Work required: Transcribe the records exactly from the line with "Instruction: Switch to Газрын зургаар view" to the end, both included.
===
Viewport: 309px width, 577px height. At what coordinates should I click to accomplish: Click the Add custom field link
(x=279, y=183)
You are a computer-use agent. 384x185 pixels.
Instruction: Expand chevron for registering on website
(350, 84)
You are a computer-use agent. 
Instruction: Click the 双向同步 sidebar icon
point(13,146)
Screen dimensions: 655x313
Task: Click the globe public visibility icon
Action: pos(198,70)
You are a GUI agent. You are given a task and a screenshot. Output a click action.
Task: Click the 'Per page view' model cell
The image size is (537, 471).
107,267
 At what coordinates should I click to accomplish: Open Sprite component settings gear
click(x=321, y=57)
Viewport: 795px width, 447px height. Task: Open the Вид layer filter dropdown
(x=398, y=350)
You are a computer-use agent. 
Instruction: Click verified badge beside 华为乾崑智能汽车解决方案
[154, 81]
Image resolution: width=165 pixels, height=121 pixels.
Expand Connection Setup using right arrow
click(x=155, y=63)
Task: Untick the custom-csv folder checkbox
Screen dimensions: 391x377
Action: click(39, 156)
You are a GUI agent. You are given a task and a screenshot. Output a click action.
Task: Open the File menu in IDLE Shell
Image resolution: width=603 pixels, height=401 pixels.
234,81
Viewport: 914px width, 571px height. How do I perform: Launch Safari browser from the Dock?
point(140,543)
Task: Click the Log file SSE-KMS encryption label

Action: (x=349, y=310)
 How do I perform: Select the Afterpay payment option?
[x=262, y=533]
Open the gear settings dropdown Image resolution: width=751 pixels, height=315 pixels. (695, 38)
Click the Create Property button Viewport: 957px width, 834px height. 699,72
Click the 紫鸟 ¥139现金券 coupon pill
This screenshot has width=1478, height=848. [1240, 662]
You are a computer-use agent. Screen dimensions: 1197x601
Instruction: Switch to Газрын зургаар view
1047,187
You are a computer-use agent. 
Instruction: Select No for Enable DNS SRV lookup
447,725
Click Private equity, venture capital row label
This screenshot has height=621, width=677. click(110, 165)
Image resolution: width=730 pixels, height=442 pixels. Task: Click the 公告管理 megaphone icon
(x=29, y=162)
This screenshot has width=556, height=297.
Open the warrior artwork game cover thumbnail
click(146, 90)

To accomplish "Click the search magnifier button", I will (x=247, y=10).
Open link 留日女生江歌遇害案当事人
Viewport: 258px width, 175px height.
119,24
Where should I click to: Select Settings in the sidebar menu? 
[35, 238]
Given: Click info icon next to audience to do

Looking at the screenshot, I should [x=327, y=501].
===
Task result:
Instruction: Switch to Газрын зургаар view
1047,187
You are a computer-use agent. 
Instruction: Select No for Enable DNS SRV lookup
447,725
Click Private equity, venture capital row label
This screenshot has height=621, width=677. click(110, 165)
Image resolution: width=730 pixels, height=442 pixels. Task: Click the 公告管理 megaphone icon
(x=29, y=162)
This screenshot has width=556, height=297.
Open the warrior artwork game cover thumbnail
click(146, 90)

To accomplish "Click the search magnifier button", I will (x=247, y=10).
Open link 留日女生江歌遇害案当事人
Viewport: 258px width, 175px height.
119,24
Where should I click to: Select Settings in the sidebar menu? 
[35, 238]
Given: Click info icon next to audience to do

Looking at the screenshot, I should [x=327, y=501].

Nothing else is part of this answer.